Pixel coordinate grounding data:
+ + +
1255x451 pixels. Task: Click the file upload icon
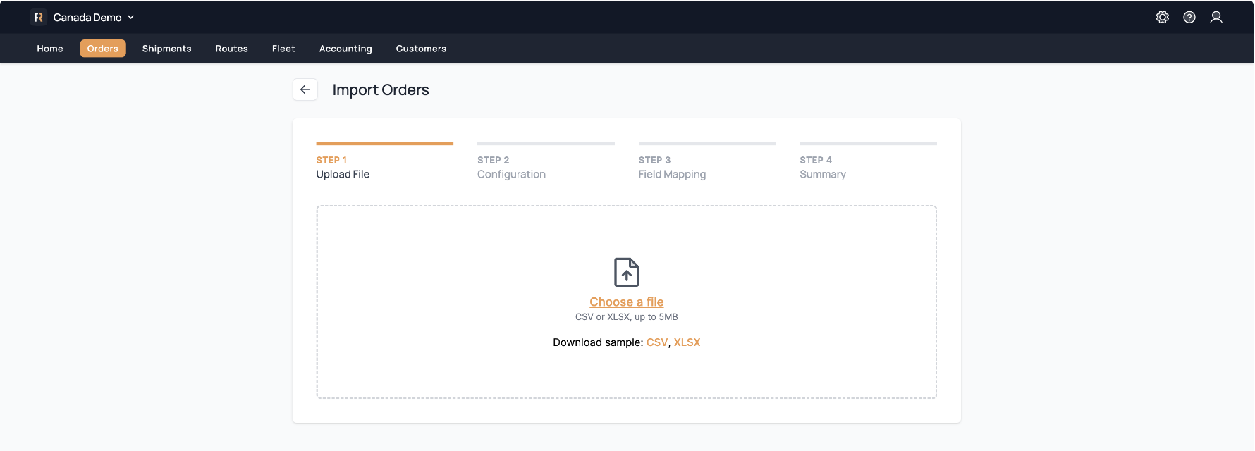[x=626, y=272]
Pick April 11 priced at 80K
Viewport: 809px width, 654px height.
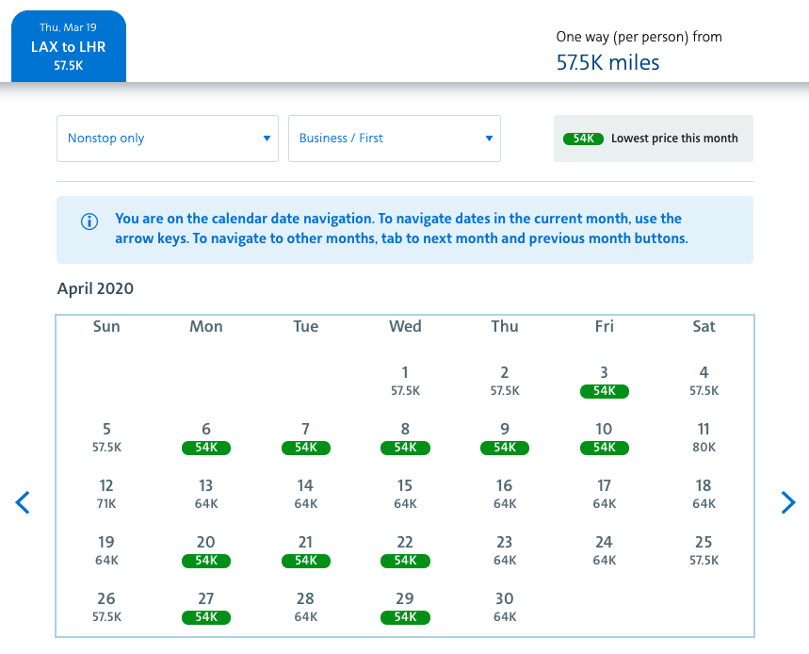click(x=704, y=438)
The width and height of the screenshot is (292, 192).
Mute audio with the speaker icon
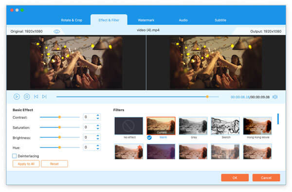275,97
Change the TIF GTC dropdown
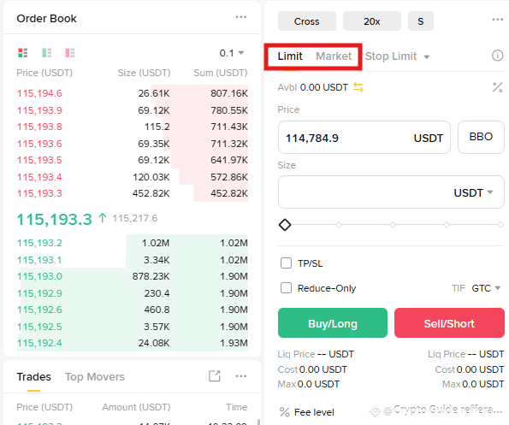Screen dimensions: 509x425 486,288
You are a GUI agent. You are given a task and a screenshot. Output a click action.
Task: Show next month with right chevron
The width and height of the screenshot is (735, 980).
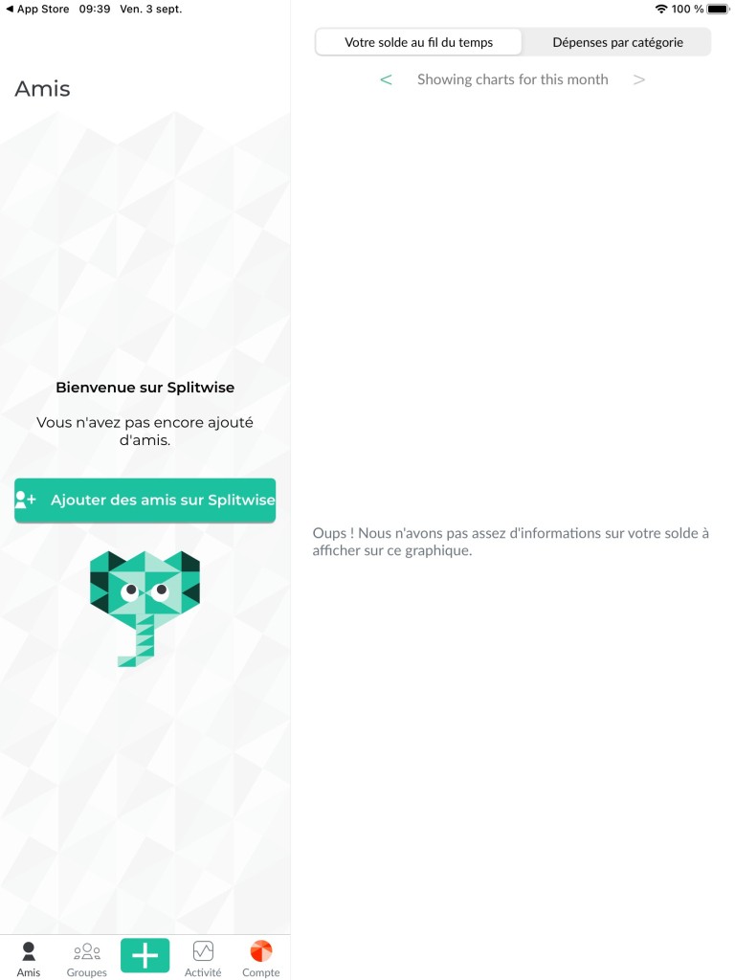(638, 79)
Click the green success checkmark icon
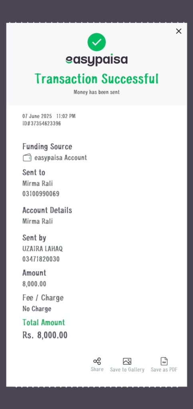 coord(97,42)
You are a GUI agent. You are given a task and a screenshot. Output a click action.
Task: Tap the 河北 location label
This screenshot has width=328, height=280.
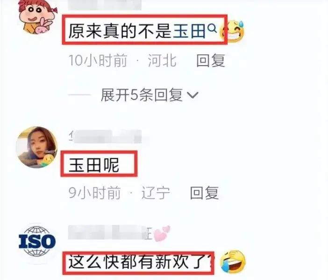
+ + +
__Exercise__
Print, please, exactly the lines from the one holding "Task: Show next month with right chevron" through the final line of the data, both included, while leaving out each picture.

__Response to the task__
Task: Show next month with right chevron
The width and height of the screenshot is (735, 980).
(638, 79)
Click the green success checkmark icon
 coord(97,42)
You are a GUI agent. You are given a task and a screenshot. Output a click action.
Task: Tap the 河北 location label
This screenshot has width=328, height=280.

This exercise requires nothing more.